There are many versions of “Giselle” on film and now the Royal New Zealand Ballet has one, too. What film can do that often a stage version can’t is deliver emotional content via faces and small actions that often are lost on stage. It is especially helpful in a classic like Giselle, where so much of the interior drama is traditionally encoded in steps, mime, and body position that true, believable content often takes a back seat. In the La Scala version Giselle slips slowly down into her grave, beyond the frame of the camera during the final scene in Act II, leaving Albrecht alone with the pain of his double dealing. In this version Hilarion, Giselle’s village suitor disappears beneath an engulfing fog commanded by the Wilis enchantress, Myrtha.
Ethan Stiefel and Johan Kobborg who have designed and choreographed the New Zealand Ballet production stick mostly to the standard Giselle script. In their version the story takes place in flashback. They are both non-experimental dancers with a history of mostly dancing the classics, Stiefel with American Ballet Theatre, and Kobborg with the Royal Danish Ballet. The dancing and mime parts for Hilarion–the role on Friday was played by Jacob Chown–have been enlarged. We see more of him in solo mime sequences in Act I trying to work out who exactly Albrecht is. I found his acting in Act I the most believable of the three main characters, though at times the wheels of thought seemed to turn a little too obviously.
The addition of the Wilis advancing across the stage which concludes this version was moving. They parade in profile with only a bell chiming as accompaniment. It left us with something more profound than the abandoned Albrecht, the usual, final visual symbol of the ballet. It also helped to dress down the often unremitting, chipper musical accompaniment (Adam and others via Petipa) of Act II. Here, at least, was something that fit the tragedy of the story and a taste of a dark underworld. It proved a good match for the scene design, with its tangled structure of tree roots, and a generous helping of the despair of the grave.
Dancing the title roles on Friday were ABT’s Gillian Murphy, and Qi Huan. The role is a new one for Murphy who also appears in the film version. They were both better and deeper in Act II than in the village scene. She was particularly poignant as the unhinged Giselle retracing her steps from her earlier dancing with Albrecht. Her demented whirling turns in Act II also made for a convincing characterization beyond a recapitulation of traditional steps. Most impressive was the discipline, remoteness and absolute rock solid unity of the corps de ballet and the imposing Abigail Boyle as Myrtha. New Zealand is a small company and you could have wished for a larger compliment of Wilis, but what they had, they delivered in spades with chilling effect. Slightly less authentic in scale in this production were the folk dances of village scenes which felt overly gotten up.

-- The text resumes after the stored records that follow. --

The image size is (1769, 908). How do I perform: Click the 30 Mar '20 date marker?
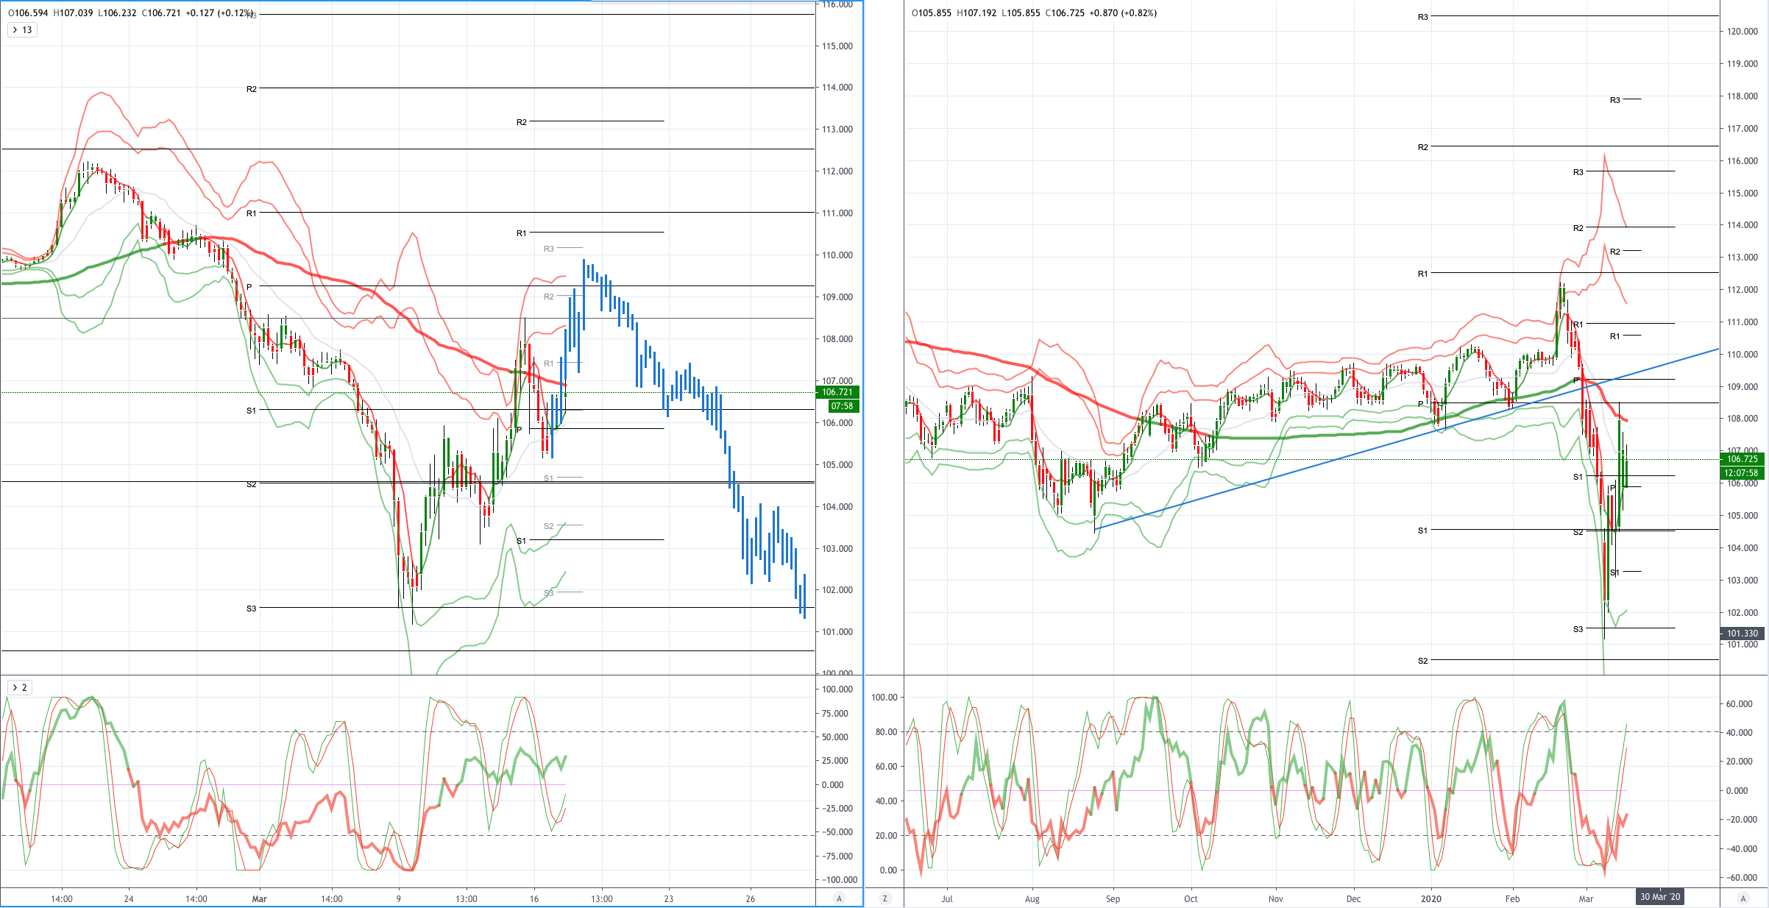tap(1660, 897)
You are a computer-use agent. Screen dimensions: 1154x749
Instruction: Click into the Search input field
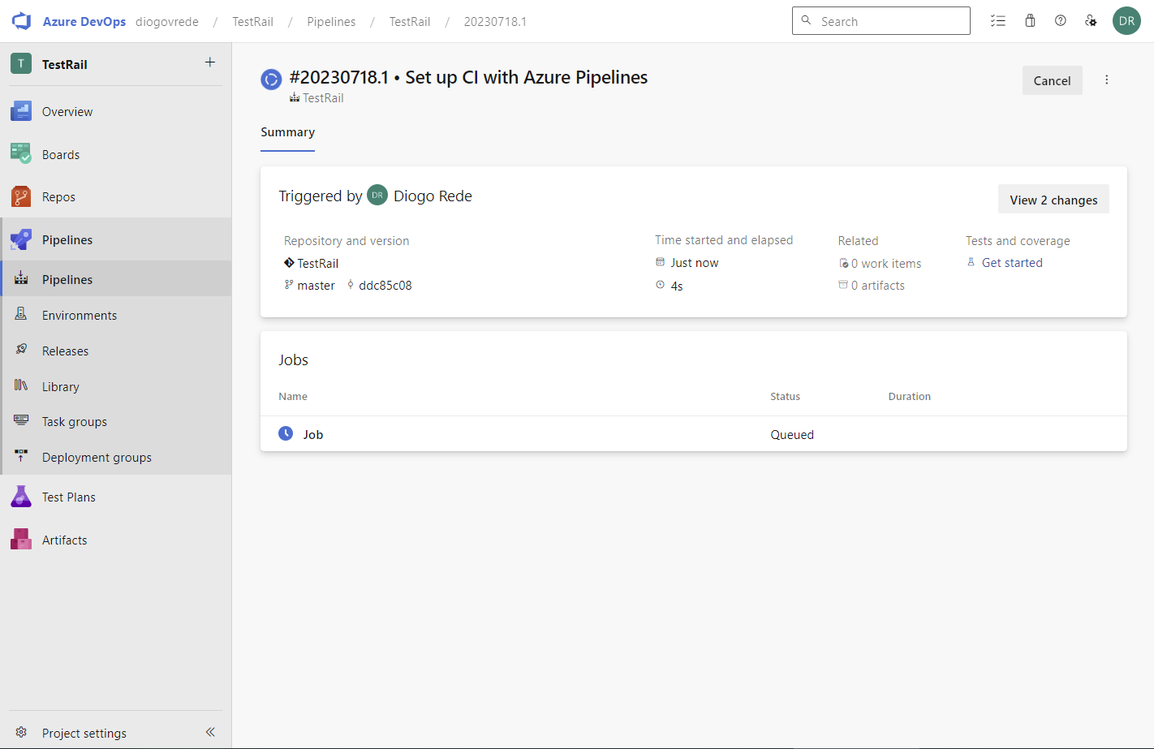[889, 21]
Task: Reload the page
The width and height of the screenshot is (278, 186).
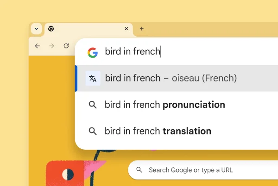Action: pyautogui.click(x=66, y=46)
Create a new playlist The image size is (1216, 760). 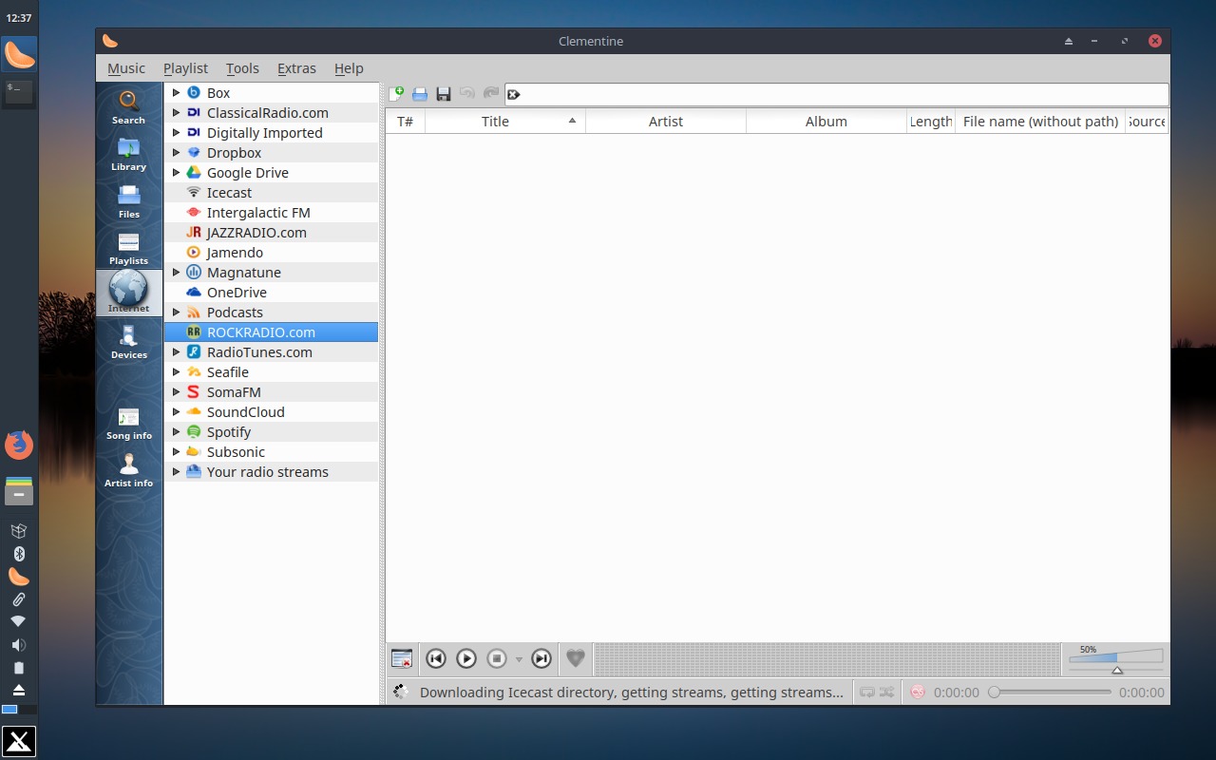[397, 93]
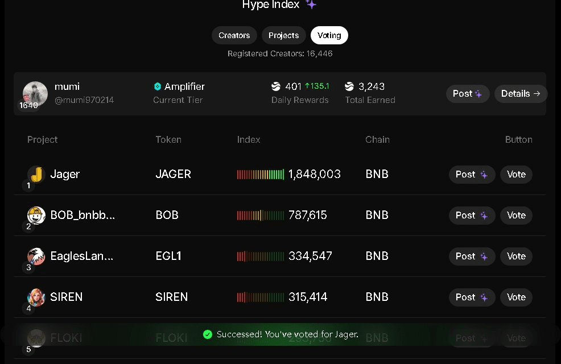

While some of the large touring companies have come to the Music Center with canned music this weekend’s four performances came with a generously sized pit orchestra contracted from local players and conducted cleanly by the company’s Music Director, Nigel Gaynor. He made the most of music that at times is overly transparent and attached to clumsy, clichéd idioms better suited, perhaps, to nineteenth century audieneces than us. The folksy, realistic sets were designed by Howard C. Jones. The darkened, tangled web of roots and branches for Act II were particularly effective. Lighting was by Kendall Smith.

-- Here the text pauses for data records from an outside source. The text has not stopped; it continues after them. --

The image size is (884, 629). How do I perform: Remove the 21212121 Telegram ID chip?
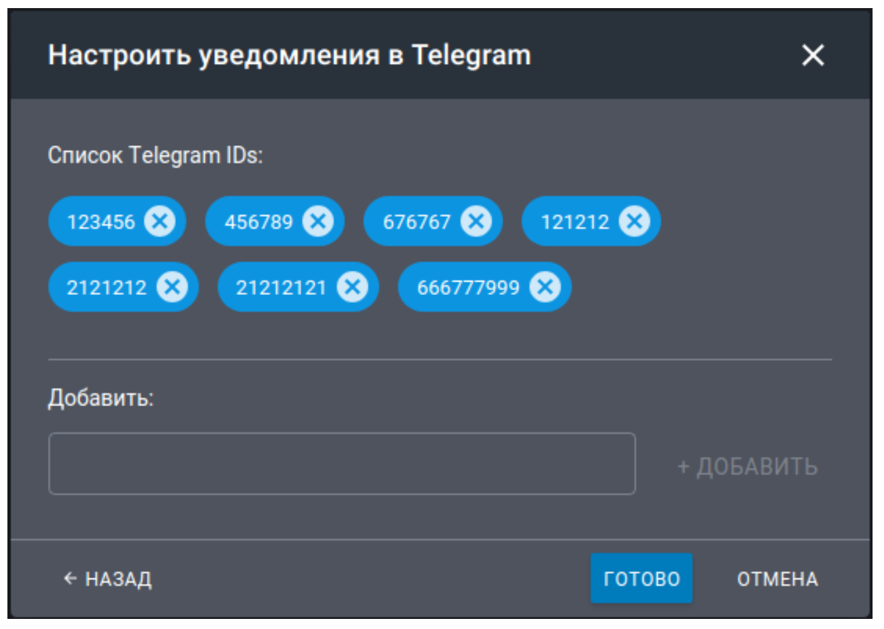point(352,287)
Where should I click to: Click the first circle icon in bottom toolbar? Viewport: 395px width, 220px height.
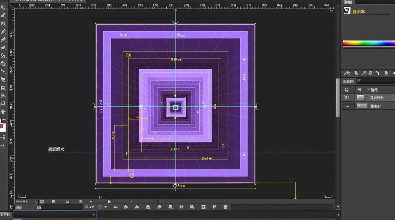[x=86, y=207]
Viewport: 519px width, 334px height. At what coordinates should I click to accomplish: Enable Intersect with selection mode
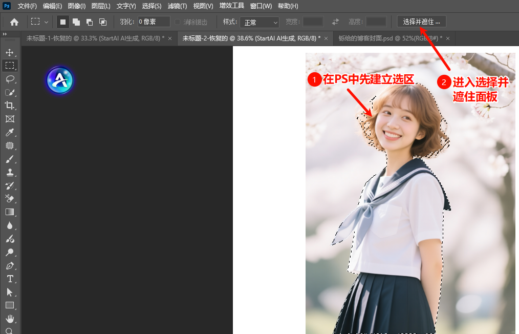(x=102, y=22)
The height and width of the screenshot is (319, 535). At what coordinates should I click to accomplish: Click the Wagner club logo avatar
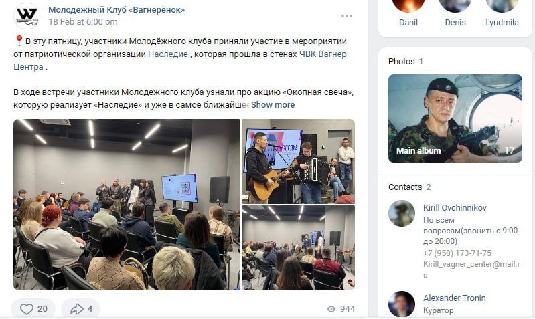tap(27, 16)
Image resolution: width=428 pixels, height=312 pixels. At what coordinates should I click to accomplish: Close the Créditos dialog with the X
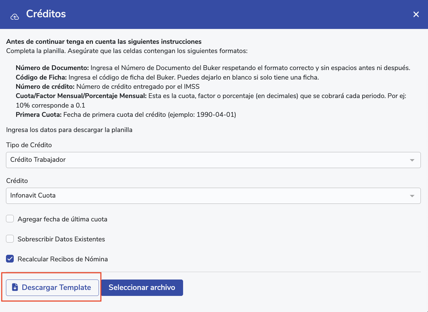(416, 14)
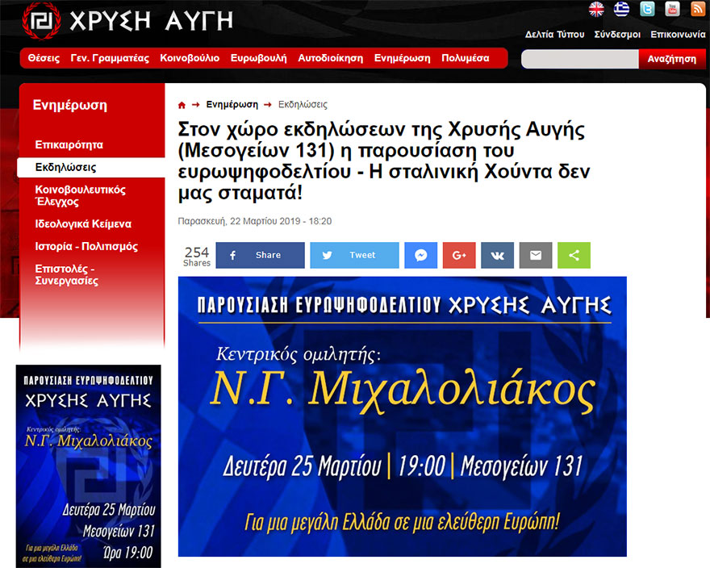
Task: Click the home icon in breadcrumb
Action: point(182,105)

(The reviewed performance took place on January 31, 2014. Ethan Stiefel is the current Artistic Director for Royal New Zealand Ballet. This production replaces a recent 2006 company production of “Giselle”. The filmed version directed by Toa Fraser was released last year. You can keep up with information about the film on “Giselle the Movie” on Facebook. The company moves on to Santa Barbara for performances later this week.)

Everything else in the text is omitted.